J’ai découvert BirdLab l’année de sa sortie après en avoir entendu parler à la radio, il me semble. J’ai téléchargé l’application et cela m’a tout de suite beaucoup plu. Je nourris pourtant les oiseaux depuis très longtemps, depuis les années 90. Je m’amusais au départ à mettre des graines un peu partout pour les voir vivre. Quand BirdLab est arrivé, je me suis dit que j’allais enfin faire profiter de toutes mes observations. Chardonnerets, verdiers, pinsons, tourterelles, pinsons du nord, tarins des aulnes, mésanges charbonnières, bleues et noires de temps en temps : je me suis très vite rendu compte du nombre important d’oiseaux qui profitaient de mon pré. Puis cela m’a permis d’observer, plus attentivement.
A quoi assistez-vous sur vos mangeoires ? Partagez-nous quelques scènes marquantes…
Il y en a beaucoup. La mésange bleue, accrochée au bord de la mangeoire, qui tout à coup, rapidement, prend une graine avant de s’envoler. La charbonnière, très véloce également, mais capable de passer du temps à chercher la bonne graine, celle qu’il lui faut. Et les rixes de chardonnerets ! Parfois ils décollent, font du corps à corps, volent sur deux ou trois mètres de haut avant de redescendre. C’est très impressionnant ! Les verdiers font aussi cela, dans une moindre mesure. Le verdier dominant est plutôt du genre à rester sur la mangeoire, ouvrir un peu le bec puis déplier ses ailes avant d’attaquer. Il y a des maîtres de la mangeoire, les plus costauds, qui font régner l’ordre. Mais uniquement au sein de la même espèce : le verdier chasse le verdier, le chardonneret fait de même avec les autres chardonnerets. Je n’oublie pas le rouge gorge aussi, ce très bel oiseau, que j’observe le matin ou le soir mais pas de façon régulière. Et quand il y a du monde sur les mangeoires, il ne se montre pas.
A part ces comportements caractéristiques, vous arrive-t-il d’assister à des phénomènes inhabituels qui vous ont interrogés ?
Oui par exemple début novembre, juste avant le début de la saison, je vois très peu d’oiseaux. Arrive le jour J. Je dépose les graines sur les mangeoires. Et là ils débarquent tous ! En à peine 30 min ! Sachant que ces oiseaux n’étaient pas là la saison dernière, comment savent-ils que les mangeoires sont pleines ? Y-a-t-il un guetteur ? Et puis les parties sont toutes différentes les unes des autres, et imprévisibles.

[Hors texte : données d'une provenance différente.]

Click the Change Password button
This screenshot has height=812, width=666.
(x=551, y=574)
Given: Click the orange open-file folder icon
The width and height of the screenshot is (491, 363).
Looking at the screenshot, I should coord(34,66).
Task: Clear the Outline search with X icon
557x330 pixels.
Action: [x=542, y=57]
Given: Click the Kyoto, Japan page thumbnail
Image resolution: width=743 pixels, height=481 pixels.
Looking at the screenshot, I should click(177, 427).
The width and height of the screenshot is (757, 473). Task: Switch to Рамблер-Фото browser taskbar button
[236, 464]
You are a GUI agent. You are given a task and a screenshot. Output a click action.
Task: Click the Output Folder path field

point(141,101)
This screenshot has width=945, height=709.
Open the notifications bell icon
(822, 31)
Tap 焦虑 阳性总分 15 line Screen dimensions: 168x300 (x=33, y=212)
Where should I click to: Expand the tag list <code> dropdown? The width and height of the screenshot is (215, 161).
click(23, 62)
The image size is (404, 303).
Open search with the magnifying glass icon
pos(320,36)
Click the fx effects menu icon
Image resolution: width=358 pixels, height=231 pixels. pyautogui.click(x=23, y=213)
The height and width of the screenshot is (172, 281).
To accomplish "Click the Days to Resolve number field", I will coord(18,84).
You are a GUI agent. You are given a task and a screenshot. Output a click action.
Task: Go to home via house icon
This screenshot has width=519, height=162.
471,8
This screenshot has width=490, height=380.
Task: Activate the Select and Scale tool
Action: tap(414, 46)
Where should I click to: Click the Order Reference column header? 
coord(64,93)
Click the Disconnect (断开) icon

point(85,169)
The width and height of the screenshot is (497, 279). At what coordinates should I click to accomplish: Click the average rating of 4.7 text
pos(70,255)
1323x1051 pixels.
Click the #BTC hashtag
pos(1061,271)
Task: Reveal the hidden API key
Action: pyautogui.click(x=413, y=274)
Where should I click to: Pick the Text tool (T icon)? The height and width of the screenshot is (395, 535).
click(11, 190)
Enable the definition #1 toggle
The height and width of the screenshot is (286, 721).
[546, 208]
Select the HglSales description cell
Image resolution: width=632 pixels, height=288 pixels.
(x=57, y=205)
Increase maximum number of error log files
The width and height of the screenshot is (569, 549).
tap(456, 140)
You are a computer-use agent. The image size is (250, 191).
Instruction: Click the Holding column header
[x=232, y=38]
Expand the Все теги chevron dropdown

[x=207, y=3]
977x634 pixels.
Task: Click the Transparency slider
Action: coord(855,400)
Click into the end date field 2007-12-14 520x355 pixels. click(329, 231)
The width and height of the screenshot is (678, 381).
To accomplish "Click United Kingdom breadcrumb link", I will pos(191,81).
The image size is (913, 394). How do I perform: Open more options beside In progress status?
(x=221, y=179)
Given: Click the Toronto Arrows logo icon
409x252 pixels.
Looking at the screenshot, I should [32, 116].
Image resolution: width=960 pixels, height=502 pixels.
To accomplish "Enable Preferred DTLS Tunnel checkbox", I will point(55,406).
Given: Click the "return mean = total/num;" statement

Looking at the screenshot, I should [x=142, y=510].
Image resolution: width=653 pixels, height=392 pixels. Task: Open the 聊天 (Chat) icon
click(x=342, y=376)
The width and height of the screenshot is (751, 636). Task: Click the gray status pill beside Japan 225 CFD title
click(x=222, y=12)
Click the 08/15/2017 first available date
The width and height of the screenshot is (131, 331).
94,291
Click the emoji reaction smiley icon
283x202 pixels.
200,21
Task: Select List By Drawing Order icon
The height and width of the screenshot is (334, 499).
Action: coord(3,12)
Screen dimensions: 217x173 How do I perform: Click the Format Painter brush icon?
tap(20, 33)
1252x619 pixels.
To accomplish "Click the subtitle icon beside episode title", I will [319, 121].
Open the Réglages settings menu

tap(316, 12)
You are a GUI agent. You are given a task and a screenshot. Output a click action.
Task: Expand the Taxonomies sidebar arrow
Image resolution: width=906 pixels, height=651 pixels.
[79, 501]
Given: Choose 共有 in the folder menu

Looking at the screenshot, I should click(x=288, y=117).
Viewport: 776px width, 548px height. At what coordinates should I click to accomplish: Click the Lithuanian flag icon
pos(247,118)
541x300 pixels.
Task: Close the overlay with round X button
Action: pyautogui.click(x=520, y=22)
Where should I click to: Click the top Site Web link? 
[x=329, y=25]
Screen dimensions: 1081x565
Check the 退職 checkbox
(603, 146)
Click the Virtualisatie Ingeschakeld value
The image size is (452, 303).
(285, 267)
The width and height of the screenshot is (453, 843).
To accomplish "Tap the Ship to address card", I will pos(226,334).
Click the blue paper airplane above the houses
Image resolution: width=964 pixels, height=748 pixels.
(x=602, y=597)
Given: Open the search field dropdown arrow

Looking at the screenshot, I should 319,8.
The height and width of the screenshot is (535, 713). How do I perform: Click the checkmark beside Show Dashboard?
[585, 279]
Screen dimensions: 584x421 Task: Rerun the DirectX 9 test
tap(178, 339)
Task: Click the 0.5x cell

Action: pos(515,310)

Les mangeoires sont tellement vivantes. On ne peut pas savoir ce qu’il va se passer avant de jouer. La dernière fois, surprise, un épervier est passé. Il s’est posé dans le jardin, il a attrapé une tourterelle. L’autre fois c’est le chat qui a tout perturbé. Dans ces moment-là je m’amuse à regarder combien de temps les oiseaux mettent à revenir après leur départ. En général, il leur faut une à deux minutes. Pour rendre compte au mieux de cette vie mouvementée du pré, je fais souvent 3 ou 4 parties d’affilée.
Comment se portent vos oiseaux cette année ?
J’avoue que pour la première fois cette saison j’ai ressenti une baisse de la fréquentation générale. L’année dernière j’ai vu le pinson du nord qui vient traditionnellement. Il y a toujours deux ou trois couples qui passent l’hiver chez moi avec ce mâle très repérable. Contrairement au pinson des arbres qui reste le plus souvent au sol, le nordique est un adepte des mangeoires. Cette année, je ne l’ai pas vu. Il est vrai qu’en ce moment je fais le plein de verdiers et de chardonnerets. Mais ils ont mis beaucoup de temps à venir : ils ont débarqué à la mi-décembre ! Des mésanges charbonnières et bleues, je n’en vois pratiquement plus. Bref, je me pose des questions. Je me dis que même dans mon Gers profond il se passe des choses.
Vous faites parties des joueurs réguliers depuis la première année. Qu’est-ce qui vous rend aussi assidu ?
Il y a déjà la simplicité du jeu. Je dirais que le plus dur, c’est d’installer ses mangeoires. Une fois qu’elles sont posées, on se met derrière sa fenêtre et pendant 5 min on est sur une sorte d’îlot. Je suis ailleurs, je ne pense plus à rien d’autre. Et puis observer les oiseaux est addictif. Tous les matins et même en ce moment je guette ce qu'il se passe sur mes mangeoires. C’est plus fort que moi.